Exercise description:
Would you repeat all the lines below, exactly as they stand?
━━━ Input records ━━━
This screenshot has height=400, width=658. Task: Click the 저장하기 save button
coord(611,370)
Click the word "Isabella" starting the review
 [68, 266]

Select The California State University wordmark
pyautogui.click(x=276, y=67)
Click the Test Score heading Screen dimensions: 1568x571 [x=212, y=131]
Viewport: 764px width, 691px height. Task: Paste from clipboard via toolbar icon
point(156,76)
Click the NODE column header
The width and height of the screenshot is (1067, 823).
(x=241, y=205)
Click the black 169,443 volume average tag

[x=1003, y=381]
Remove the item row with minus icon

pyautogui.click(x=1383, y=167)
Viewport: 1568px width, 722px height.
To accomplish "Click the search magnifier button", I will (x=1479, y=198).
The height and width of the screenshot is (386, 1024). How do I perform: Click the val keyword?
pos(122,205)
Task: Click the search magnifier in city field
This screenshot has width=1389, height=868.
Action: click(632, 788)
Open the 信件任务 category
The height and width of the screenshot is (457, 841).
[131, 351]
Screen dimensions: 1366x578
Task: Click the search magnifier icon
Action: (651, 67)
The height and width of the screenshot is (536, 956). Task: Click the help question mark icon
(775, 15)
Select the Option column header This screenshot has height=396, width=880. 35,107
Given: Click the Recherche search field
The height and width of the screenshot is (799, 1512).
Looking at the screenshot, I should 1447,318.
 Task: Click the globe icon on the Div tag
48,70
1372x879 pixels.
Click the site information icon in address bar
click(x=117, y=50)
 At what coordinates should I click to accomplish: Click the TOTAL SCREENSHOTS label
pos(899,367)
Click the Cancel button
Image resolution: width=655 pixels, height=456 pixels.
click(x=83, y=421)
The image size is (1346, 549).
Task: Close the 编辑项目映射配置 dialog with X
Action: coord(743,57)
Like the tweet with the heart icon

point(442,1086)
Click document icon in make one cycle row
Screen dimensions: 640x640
━━━
Finished task:
This screenshot has height=400, width=658. Task: Click the 저장하기 save button
coord(611,370)
Click the word "Isabella" starting the review
 [68, 266]

Select The California State University wordmark
pyautogui.click(x=276, y=67)
Click the Test Score heading Screen dimensions: 1568x571 [x=212, y=131]
Viewport: 764px width, 691px height. Task: Paste from clipboard via toolbar icon
point(156,76)
Click the NODE column header
The width and height of the screenshot is (1067, 823).
(x=241, y=205)
Click the black 169,443 volume average tag

[x=1003, y=381]
Remove the item row with minus icon

pyautogui.click(x=1383, y=167)
Viewport: 1568px width, 722px height.
To accomplish "Click the search magnifier button", I will (x=1479, y=198).
The height and width of the screenshot is (386, 1024). How do I perform: Click the val keyword?
pos(122,205)
Task: Click the search magnifier in city field
This screenshot has width=1389, height=868.
Action: click(632, 788)
Open the 信件任务 category
The height and width of the screenshot is (457, 841).
[131, 351]
Screen dimensions: 1366x578
Task: Click the search magnifier icon
Action: (651, 67)
The height and width of the screenshot is (536, 956). Task: Click the help question mark icon
(775, 15)
Select the Option column header This screenshot has height=396, width=880. 35,107
Given: Click the Recherche search field
The height and width of the screenshot is (799, 1512).
Looking at the screenshot, I should 1447,318.
 Task: Click the globe icon on the Div tag
48,70
1372x879 pixels.
Click the site information icon in address bar
click(x=117, y=50)
 At what coordinates should I click to accomplish: Click the TOTAL SCREENSHOTS label
pos(899,367)
Click the Cancel button
Image resolution: width=655 pixels, height=456 pixels.
click(x=83, y=421)
The image size is (1346, 549).
Task: Close the 编辑项目映射配置 dialog with X
Action: coord(743,57)
Like the tweet with the heart icon

point(442,1086)
Click document icon in make one cycle row
Screen dimensions: 640x640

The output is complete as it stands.